Records drawn from a collection
---------------

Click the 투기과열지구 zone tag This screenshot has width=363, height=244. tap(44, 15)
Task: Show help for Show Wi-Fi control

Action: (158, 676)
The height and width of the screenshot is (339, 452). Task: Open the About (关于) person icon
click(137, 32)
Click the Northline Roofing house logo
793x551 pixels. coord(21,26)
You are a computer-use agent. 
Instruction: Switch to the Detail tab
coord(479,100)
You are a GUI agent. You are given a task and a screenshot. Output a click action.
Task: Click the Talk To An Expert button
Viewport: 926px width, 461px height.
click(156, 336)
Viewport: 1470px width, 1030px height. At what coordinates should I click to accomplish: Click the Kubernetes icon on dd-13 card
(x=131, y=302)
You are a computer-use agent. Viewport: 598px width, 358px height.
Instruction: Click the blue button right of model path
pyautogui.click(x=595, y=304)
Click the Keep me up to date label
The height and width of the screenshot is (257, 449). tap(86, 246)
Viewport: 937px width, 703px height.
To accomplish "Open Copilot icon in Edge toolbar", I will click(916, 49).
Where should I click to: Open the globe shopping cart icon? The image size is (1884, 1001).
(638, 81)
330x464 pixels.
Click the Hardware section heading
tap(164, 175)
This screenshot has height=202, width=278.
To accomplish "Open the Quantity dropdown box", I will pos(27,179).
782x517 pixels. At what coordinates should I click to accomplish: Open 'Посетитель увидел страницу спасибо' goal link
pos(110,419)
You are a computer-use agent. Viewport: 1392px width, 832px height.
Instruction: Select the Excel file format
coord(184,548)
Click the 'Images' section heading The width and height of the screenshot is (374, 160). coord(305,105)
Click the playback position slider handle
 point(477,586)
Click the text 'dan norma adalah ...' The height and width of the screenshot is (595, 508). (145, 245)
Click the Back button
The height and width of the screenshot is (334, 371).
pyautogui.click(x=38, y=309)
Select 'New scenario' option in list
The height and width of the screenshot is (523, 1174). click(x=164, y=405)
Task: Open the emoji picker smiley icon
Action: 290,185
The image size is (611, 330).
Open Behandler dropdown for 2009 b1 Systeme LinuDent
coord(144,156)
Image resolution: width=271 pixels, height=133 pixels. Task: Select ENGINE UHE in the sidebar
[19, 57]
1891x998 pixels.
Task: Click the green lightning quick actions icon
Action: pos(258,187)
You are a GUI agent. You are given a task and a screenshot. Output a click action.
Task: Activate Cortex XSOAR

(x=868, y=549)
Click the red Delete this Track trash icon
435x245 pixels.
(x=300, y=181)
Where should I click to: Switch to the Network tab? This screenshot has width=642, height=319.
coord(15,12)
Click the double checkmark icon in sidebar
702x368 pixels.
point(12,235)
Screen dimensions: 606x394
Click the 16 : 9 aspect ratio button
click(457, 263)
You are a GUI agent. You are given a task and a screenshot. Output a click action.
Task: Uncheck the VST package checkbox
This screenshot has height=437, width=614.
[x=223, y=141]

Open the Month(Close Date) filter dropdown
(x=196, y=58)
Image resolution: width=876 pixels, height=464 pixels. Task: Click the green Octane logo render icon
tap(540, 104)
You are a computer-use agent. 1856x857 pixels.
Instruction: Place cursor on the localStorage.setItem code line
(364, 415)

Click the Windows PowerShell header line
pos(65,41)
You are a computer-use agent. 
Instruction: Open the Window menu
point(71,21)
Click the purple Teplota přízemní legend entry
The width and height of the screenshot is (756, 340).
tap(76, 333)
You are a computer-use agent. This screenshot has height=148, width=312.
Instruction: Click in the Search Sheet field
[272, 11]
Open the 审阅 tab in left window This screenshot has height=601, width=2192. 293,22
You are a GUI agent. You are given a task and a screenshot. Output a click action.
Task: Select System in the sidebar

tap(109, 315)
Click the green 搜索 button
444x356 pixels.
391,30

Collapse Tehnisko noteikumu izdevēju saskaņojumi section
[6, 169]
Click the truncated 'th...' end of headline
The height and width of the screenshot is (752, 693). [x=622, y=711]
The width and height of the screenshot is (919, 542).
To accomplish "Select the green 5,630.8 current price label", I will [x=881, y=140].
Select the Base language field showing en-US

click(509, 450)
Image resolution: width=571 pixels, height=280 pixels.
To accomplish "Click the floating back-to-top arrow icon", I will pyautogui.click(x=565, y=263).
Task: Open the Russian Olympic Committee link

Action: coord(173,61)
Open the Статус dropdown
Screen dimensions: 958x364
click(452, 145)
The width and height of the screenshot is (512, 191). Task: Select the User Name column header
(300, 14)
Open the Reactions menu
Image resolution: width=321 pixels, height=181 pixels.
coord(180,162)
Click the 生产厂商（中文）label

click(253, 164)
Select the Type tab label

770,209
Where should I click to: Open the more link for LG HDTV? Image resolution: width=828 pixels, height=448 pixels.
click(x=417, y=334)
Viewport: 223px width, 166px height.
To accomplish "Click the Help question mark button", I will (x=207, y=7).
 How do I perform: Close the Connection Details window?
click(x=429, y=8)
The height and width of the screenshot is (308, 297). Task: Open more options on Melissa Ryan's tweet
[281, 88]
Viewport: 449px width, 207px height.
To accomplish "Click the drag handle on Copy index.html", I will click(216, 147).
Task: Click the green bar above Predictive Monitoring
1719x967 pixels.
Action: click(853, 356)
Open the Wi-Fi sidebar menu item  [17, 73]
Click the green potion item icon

---------------

Copy every one of the records above verbatim, line for line.

## EXERCISE SOLUTION
Click the 투기과열지구 zone tag This screenshot has width=363, height=244. tap(44, 15)
Task: Show help for Show Wi-Fi control

Action: (158, 676)
The height and width of the screenshot is (339, 452). Task: Open the About (关于) person icon
click(137, 32)
Click the Northline Roofing house logo
793x551 pixels. coord(21,26)
You are a computer-use agent. 
Instruction: Switch to the Detail tab
coord(479,100)
You are a GUI agent. You are given a task and a screenshot. Output a click action.
Task: Click the Talk To An Expert button
Viewport: 926px width, 461px height.
click(156, 336)
Viewport: 1470px width, 1030px height. At what coordinates should I click to accomplish: Click the Kubernetes icon on dd-13 card
(x=131, y=302)
You are a computer-use agent. Viewport: 598px width, 358px height.
Instruction: Click the blue button right of model path
pyautogui.click(x=595, y=304)
Click the Keep me up to date label
The height and width of the screenshot is (257, 449). tap(86, 246)
Viewport: 937px width, 703px height.
To accomplish "Open Copilot icon in Edge toolbar", I will click(916, 49).
Where should I click to: Open the globe shopping cart icon? The image size is (1884, 1001).
(638, 81)
330x464 pixels.
Click the Hardware section heading
tap(164, 175)
This screenshot has height=202, width=278.
To accomplish "Open the Quantity dropdown box", I will pos(27,179).
782x517 pixels. At what coordinates should I click to accomplish: Open 'Посетитель увидел страницу спасибо' goal link
pos(110,419)
You are a computer-use agent. Viewport: 1392px width, 832px height.
Instruction: Select the Excel file format
coord(184,548)
Click the 'Images' section heading The width and height of the screenshot is (374, 160). coord(305,105)
Click the playback position slider handle
 point(477,586)
Click the text 'dan norma adalah ...' The height and width of the screenshot is (595, 508). (145, 245)
Click the Back button
The height and width of the screenshot is (334, 371).
pyautogui.click(x=38, y=309)
Select 'New scenario' option in list
The height and width of the screenshot is (523, 1174). click(x=164, y=405)
Task: Open the emoji picker smiley icon
Action: 290,185
The image size is (611, 330).
Open Behandler dropdown for 2009 b1 Systeme LinuDent
coord(144,156)
Image resolution: width=271 pixels, height=133 pixels. Task: Select ENGINE UHE in the sidebar
[19, 57]
1891x998 pixels.
Task: Click the green lightning quick actions icon
Action: pos(258,187)
You are a GUI agent. You are given a task and a screenshot. Output a click action.
Task: Activate Cortex XSOAR

(x=868, y=549)
Click the red Delete this Track trash icon
435x245 pixels.
(x=300, y=181)
Where should I click to: Switch to the Network tab? This screenshot has width=642, height=319.
coord(15,12)
Click the double checkmark icon in sidebar
702x368 pixels.
point(12,235)
Screen dimensions: 606x394
Click the 16 : 9 aspect ratio button
click(457, 263)
You are a GUI agent. You are given a task and a screenshot. Output a click action.
Task: Uncheck the VST package checkbox
This screenshot has height=437, width=614.
[x=223, y=141]

Open the Month(Close Date) filter dropdown
(x=196, y=58)
Image resolution: width=876 pixels, height=464 pixels. Task: Click the green Octane logo render icon
tap(540, 104)
You are a computer-use agent. 1856x857 pixels.
Instruction: Place cursor on the localStorage.setItem code line
(364, 415)

Click the Windows PowerShell header line
pos(65,41)
You are a computer-use agent. 
Instruction: Open the Window menu
point(71,21)
Click the purple Teplota přízemní legend entry
The width and height of the screenshot is (756, 340).
tap(76, 333)
You are a computer-use agent. This screenshot has height=148, width=312.
Instruction: Click in the Search Sheet field
[272, 11]
Open the 审阅 tab in left window This screenshot has height=601, width=2192. 293,22
You are a GUI agent. You are given a task and a screenshot. Output a click action.
Task: Select System in the sidebar

tap(109, 315)
Click the green 搜索 button
444x356 pixels.
391,30

Collapse Tehnisko noteikumu izdevēju saskaņojumi section
[6, 169]
Click the truncated 'th...' end of headline
The height and width of the screenshot is (752, 693). [x=622, y=711]
The width and height of the screenshot is (919, 542).
To accomplish "Select the green 5,630.8 current price label", I will [x=881, y=140].
Select the Base language field showing en-US

click(509, 450)
Image resolution: width=571 pixels, height=280 pixels.
To accomplish "Click the floating back-to-top arrow icon", I will pyautogui.click(x=565, y=263).
Task: Open the Russian Olympic Committee link

Action: coord(173,61)
Open the Статус dropdown
Screen dimensions: 958x364
click(452, 145)
The width and height of the screenshot is (512, 191). Task: Select the User Name column header
(300, 14)
Open the Reactions menu
Image resolution: width=321 pixels, height=181 pixels.
coord(180,162)
Click the 生产厂商（中文）label

click(253, 164)
Select the Type tab label

770,209
Where should I click to: Open the more link for LG HDTV? Image resolution: width=828 pixels, height=448 pixels.
click(x=417, y=334)
Viewport: 223px width, 166px height.
To accomplish "Click the Help question mark button", I will (x=207, y=7).
 How do I perform: Close the Connection Details window?
click(x=429, y=8)
The height and width of the screenshot is (308, 297). Task: Open more options on Melissa Ryan's tweet
[281, 88]
Viewport: 449px width, 207px height.
To accomplish "Click the drag handle on Copy index.html", I will click(216, 147).
Task: Click the green bar above Predictive Monitoring
1719x967 pixels.
Action: click(853, 356)
Open the Wi-Fi sidebar menu item  [17, 73]
Click the green potion item icon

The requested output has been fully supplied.